ScaleLLM: A Resource-Frugal LLM Serving Framework by Optimizing End-to-End Efficiency
Yuhang Yao, Han Jin, Alay Dilipbhai Shah, Shanshan Han, Zijian Hu, Yide Ran, Dimitris Stripelis, Zhaozhuo Xu, Salman Avestimehr, Chaoyang He
TL;DR
ScaleLLM addresses the gap in end-to-end LLM serving by optimizing both the gateway/router and the inference engine to reduce total latency under real-world concurrency. The approach combines a Rust-based, gRPC-enabled gateway with advanced engine optimizations, including MOE/TP/EP parallelism, quantization, and continuous batching, along with a dynamic routing blueprint that adapts to workload levels. Experimental results show substantial improvements in throughput and latency over baselines, validating the end-to-end design across streaming and non-streaming generation scenarios. The work highlights the practical importance of end-to-end optimization in production LLM serving and provides a blueprint for dynamic, resource-frugal deployment in commercial settings.
Abstract
Large language models (LLMs) have surged in popularity and are extensively used in commercial applications, where the efficiency of model serving is crucial for the user experience. Most current research focuses on optimizing individual sub-procedures, e.g. local inference and communication, however, there is no comprehensive framework that provides a holistic system view for optimizing LLM serving in an end-to-end manner. In this work, we conduct a detailed analysis to identify major bottlenecks that impact end-to-end latency in LLM serving systems. Our analysis reveals that a comprehensive LLM serving endpoint must address a series of efficiency bottlenecks that extend beyond LLM inference. We then propose ScaleLLM, an optimized system for resource-efficient LLM serving. Our extensive experiments reveal that with 64 concurrent requests, ScaleLLM achieves a 4.3x speed up over vLLM and outperforms state-of-the-arts with 1.5x higher throughput.

• **COLLECTED MATERIAL**
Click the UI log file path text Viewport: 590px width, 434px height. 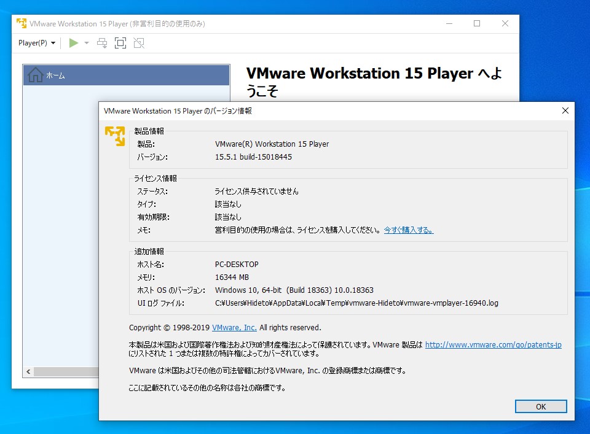click(356, 303)

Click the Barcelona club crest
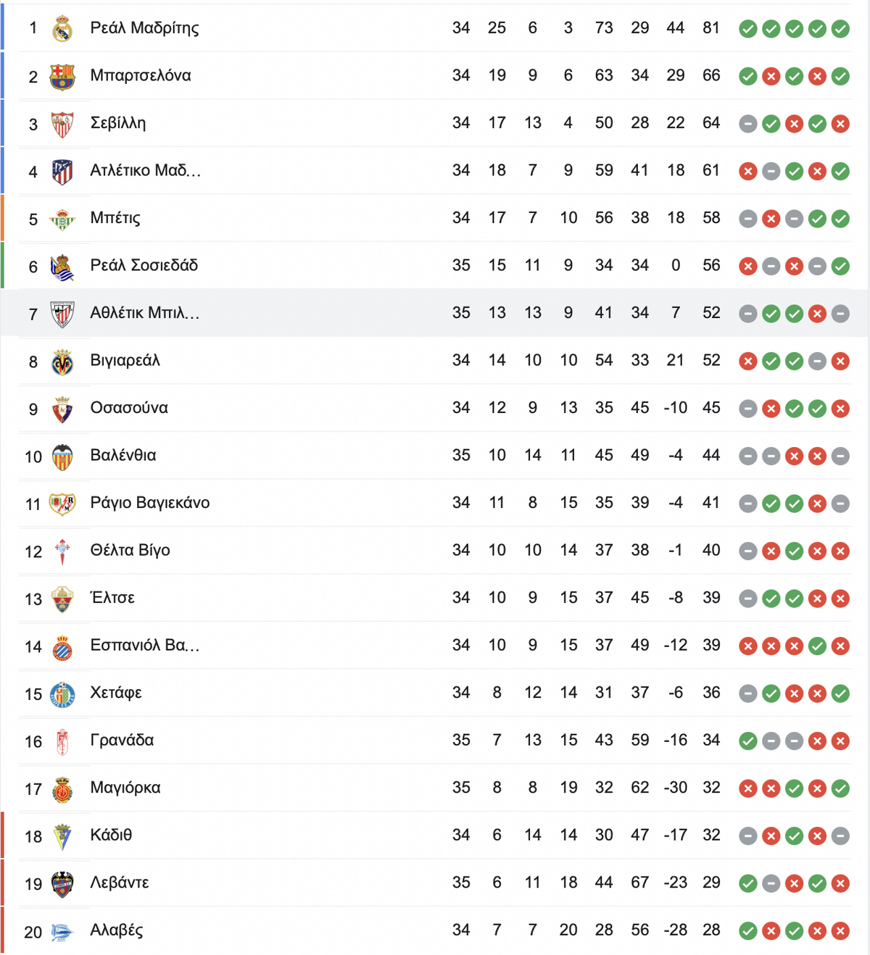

• **WHAT YOU NEED TO DO**
**1.** Please list the engine optimizations the ScaleLLM page names in its TL;DR section.
**2.** Decide whether each statement agrees with the ScaleLLM page. Answer yes or no, and quote the words that settle it.
(a) ScaleLLM's gateway is Rust-based.
(b) Most current research optimizes LLM serving in an end-to-end manner.
(c) With 64 concurrent requests, ScaleLLM is 4.3x faster than vLLM.
**3.** According to the ScaleLLM page, how much higher is ScaleLLM's throughput than that of state-of-the-arts?

• **EXPECTED OUTPUTS**
**1.**
- MOE/TP/EP parallelism
- quantization
- continuous batching

**2.**
(a) Yes: "a Rust-based, gRPC-enabled gateway"
(b) No: "Most current research focuses on optimizing individual sub-procedures"
(c) Yes: "with 64 concurrent requests, ScaleLLM achieves a 4.3x speed up over vLLM"

**3.** 1.5x higher throughput.